Re: Indemnification and Advancement of Expenses

Dear Mr. Guillemette:

      You have agreed to serve as Chief Executive Officer, President ,Chairman
and director of Amtrol Inc. (the "Company") and as an officer and director of
various Company subsidiaries and have previously served as Chief Financial
Officer of the Company and as an officer and director of Company subsidiaries.
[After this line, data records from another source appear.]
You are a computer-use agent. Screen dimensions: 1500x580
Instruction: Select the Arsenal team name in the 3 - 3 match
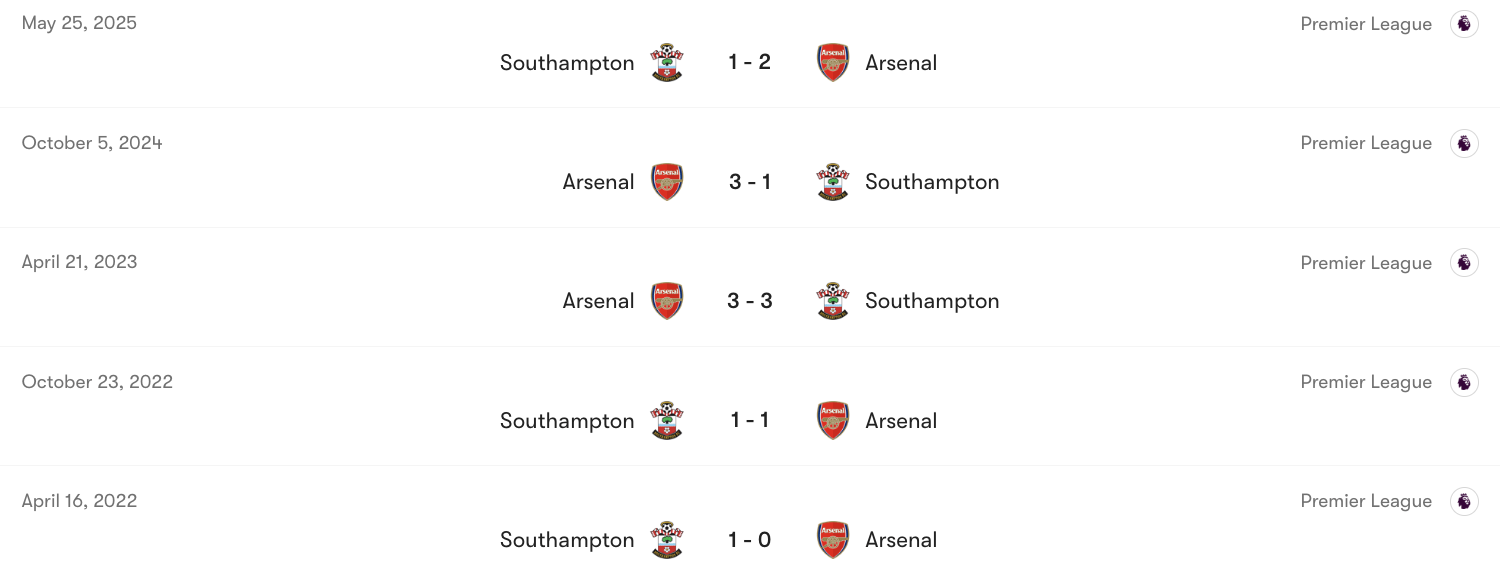pos(598,300)
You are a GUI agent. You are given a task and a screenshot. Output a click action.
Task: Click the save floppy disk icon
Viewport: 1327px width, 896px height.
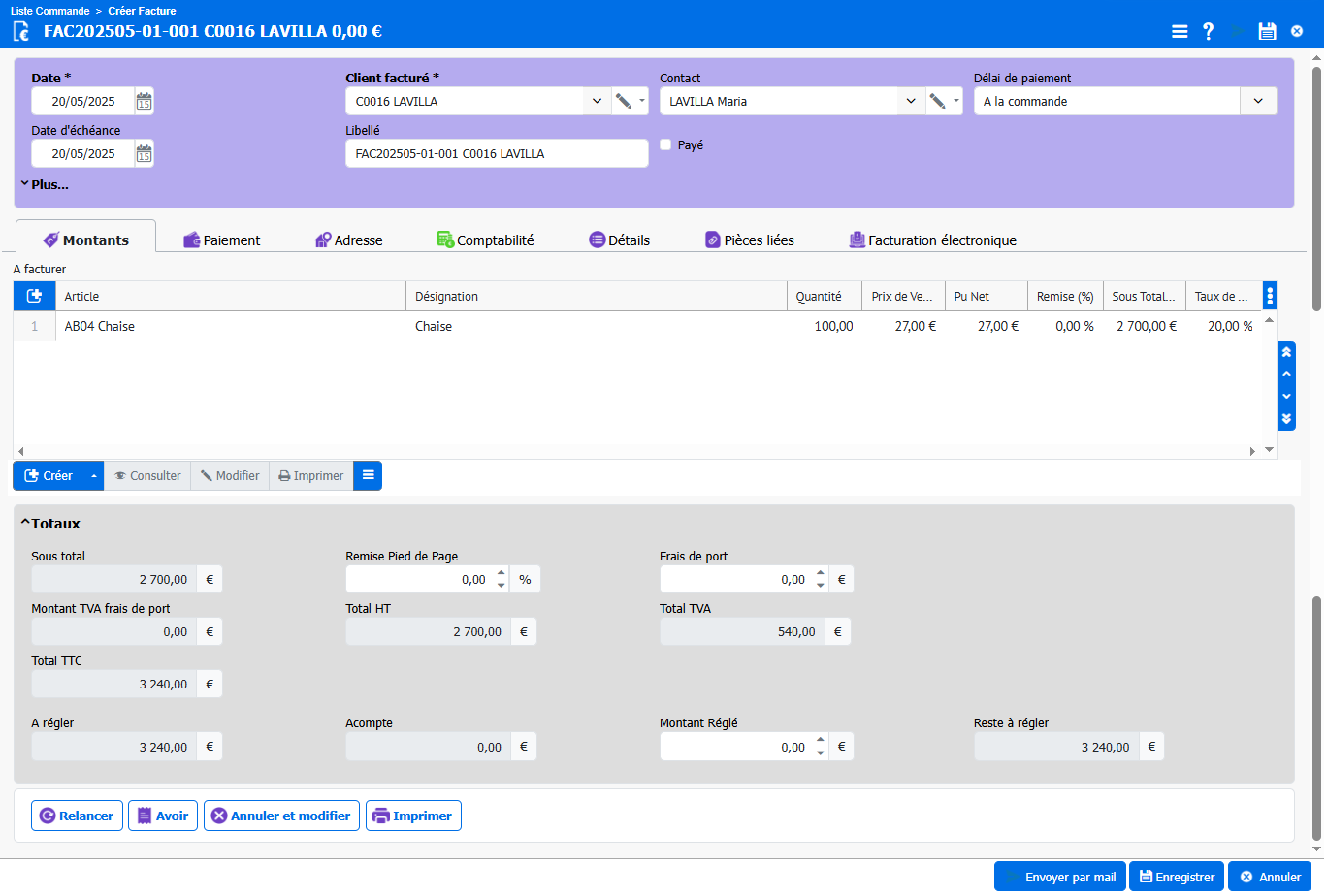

In connection therewith, the Company hereby agrees to indemnify you, to the
fullest extent permitted by the Rhode Island Business Corporation Act (the
"BCA"), to the extent you are or are threatened to be made a party, witness or
other participant in any threatened, pending or completed action, suit,
proceeding or alternative dispute resolution mechanism, whether civil, criminal,
administrative or investigative, by reason of (or arising in part out of) any
event or occurrence related to the fact that you are or were a director,
officer, employee, agent or fiduciary of the Company, or any of its affiliates
or by reason of any action or inaction on your part while serving in such
capacity (an "Action") against any and all expenses (including attorneys' fees
and all other costs, expenses and obligations in connection with and in
preparation of investigating, defending, being a witness in or participating in
(including on appeal) any such Action), judgments, fines and amounts paid in
settlement actually and reasonably incurred by you in connection with such
Action ("Expenses") if you acted in good faith and in a manner you reasonably
believed, in the case of conduct in your official capacity with the Company, to
be in, and in all other cases, not opposed to, the best interests of the Company
and, with respect to any criminal action, suit or proceeding, had no reasonable
cause to believe your conduct was unlawful; provided, however, that unless a
court orders otherwise as contemplated by Section 4.1(d) of the BCA, the Company
shall have no such indemnification obligation to you in connection with any
Action(i) by or in the right of the Company in which you have been adjudged to
be liable to the Company or (ii) charging improper personal benefit to you,
whether or not involving action in your official capacity, in which you have
been adjudged to be liable on the basis that personal benefit was improperly
received by you. You shall promptly notify the Company of any Action; provided,
however, that the failure to give such notice shall not impair your right to
indemnification in respect of such Action unless, and only to the extent that,
you had actual notice of such Action and the lack of prompt notice adversely
affects the ability of the Company to defend against or diminish the losses
arising out of such Action. Any indemnification pursuant to this letter
agreement shall be made in accordance with Section 4.1(e) of the BCA.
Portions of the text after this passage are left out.